**Text block:**
How many of you who own or manage corporations maintain your minute books (or even know where your company's minute book is)? Do you bother to file your annual reports? Do you know if you have a registered agent? If you answered no to these questions, you're not alone.
Many corporations, both large and small, frequently fail to follow the basic legal formalities imposed on them. While such legal "technicalities" may not seem all that important, you should be aware that neglecting the basic corporate formalities could potentially impair the financial success of your business. Worse yet, it could also impact your personal, non-business assets.
Articles of Incorporation Are Required
As a starting point, your corporation must have articles of incorporation (or a similar document if your corporation was not formed in North Carolina) to be properly organized. In addition to the articles of incorporation, you also need, at least in this state, a set of bylaws.
Typically, the bylaws set the time for annual meetings, establish certain officers and otherwise regulate the method for governing the corporation. While the articles of incorporation are publicly filed with the Secretary of State, the bylaws are private documents. Both may be amended any time.
Unfortunately, it's not enough to simply have articles of incorporation and bylaws. A corporation also needs a registered agent, a board of directors and officers. Your articles of incorporation should name the registered agent, but if your registered agent resigns or you select a new registered agent, you will need to notify the Secretary of State of the change.

**Exercise tasks:**
A. In the corporate formalities text, can you rename "registered agent" to "statutory agent" and give again the part that opens with the words containing "Typically, the bylaws" and closes with "of the change."?
B. Answer these questions about the corporate formalities text:
(i) Where are the articles of incorporation publicly filed?
(ii) What document does a corporation need in this state in addition to its articles of incorporation?
(iii) Besides articles of incorporation and bylaws, what three things does a corporation also need?
C. Can you pick up the corporate formalities text after its last sentence and keep it going?

**Data extract:**
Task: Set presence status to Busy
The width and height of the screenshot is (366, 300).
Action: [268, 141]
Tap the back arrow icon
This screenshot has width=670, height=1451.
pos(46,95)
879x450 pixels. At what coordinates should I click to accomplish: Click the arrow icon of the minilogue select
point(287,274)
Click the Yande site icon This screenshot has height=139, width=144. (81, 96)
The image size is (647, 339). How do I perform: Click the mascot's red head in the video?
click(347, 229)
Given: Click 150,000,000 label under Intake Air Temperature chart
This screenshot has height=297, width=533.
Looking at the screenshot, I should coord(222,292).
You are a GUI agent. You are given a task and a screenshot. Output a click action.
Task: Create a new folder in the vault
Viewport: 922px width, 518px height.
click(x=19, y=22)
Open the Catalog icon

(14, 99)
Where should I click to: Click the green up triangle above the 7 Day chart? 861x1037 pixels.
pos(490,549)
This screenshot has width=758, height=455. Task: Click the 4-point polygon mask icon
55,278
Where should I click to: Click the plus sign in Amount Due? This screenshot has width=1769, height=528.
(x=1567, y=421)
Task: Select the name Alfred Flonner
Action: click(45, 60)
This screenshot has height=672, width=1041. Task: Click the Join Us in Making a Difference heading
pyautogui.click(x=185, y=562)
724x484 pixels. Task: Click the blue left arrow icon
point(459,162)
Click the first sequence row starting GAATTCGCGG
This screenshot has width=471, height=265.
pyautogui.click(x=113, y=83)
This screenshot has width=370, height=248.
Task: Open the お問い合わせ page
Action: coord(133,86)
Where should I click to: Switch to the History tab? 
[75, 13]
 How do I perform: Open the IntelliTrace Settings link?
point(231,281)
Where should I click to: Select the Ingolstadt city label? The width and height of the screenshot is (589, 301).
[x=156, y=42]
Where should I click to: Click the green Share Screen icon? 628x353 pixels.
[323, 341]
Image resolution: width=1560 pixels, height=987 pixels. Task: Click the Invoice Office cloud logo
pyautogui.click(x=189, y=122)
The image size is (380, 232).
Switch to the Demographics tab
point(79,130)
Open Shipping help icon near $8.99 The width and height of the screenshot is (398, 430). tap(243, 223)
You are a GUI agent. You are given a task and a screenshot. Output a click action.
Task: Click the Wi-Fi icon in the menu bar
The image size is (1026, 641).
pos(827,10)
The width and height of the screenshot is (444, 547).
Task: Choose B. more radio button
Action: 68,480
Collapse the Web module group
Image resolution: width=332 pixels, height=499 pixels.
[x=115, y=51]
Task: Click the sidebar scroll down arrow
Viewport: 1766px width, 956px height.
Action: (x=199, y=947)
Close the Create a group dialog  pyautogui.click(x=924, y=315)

**Responses by task:**
A.
Typically, the bylaws set the time for annual meetings, establish certain officers and otherwise regulate the method for governing the corporation. While the articles of incorporation are publicly filed with the Secretary of State, the bylaws are private documents. Both may be amended any time.
Unfortunately, it's not enough to simply have articles of incorporation and bylaws. A corporation also needs a statutory agent, a board of directors and officers. Your articles of incorporation should name the statutory agent, but if your statutory agent resigns or you select a new statutory agent, you will need to notify the Secretary of State of the change.

B.
(i) With the Secretary of State.
(ii) A set of bylaws.
(iii) A registered agent, a board of directors and officers.

C.
Officers and Directors
The most important representative of your corporation is its board of directors. There can be as few as one director on your board, but you will need to make sure that the number of directors sitting on your corporation's board matches the number established in your bylaws.
In addition to a board of directors, your corporation also needs officers, such as a president, a secretary and a treasurer. These officers should be created in the bylaws. You will also need to keep an eye on the actions of the officers to make sure they are acting in compliance with their duties as laid out in the bylaws.
Right now you are probably thinking that you have got a handle on your corporation. You have articles of incorporation and bylaws, a board of directors and officers, heck, you even have a registered agent (though you may not know exactly what he or she does). Well, you are not out of the woods yet.
Corporations Act in Manner Prescribed by Law
One of the more frequent problems for the owners and managers of corporations is ensuring that the corporation "act" properly. A corporation, as a creature of law, not nature, can only take action in matters outside its ordinary course of business in the manner prescribed by law. Essentially, a corporation can only act through its board of directors, officers and shareholders.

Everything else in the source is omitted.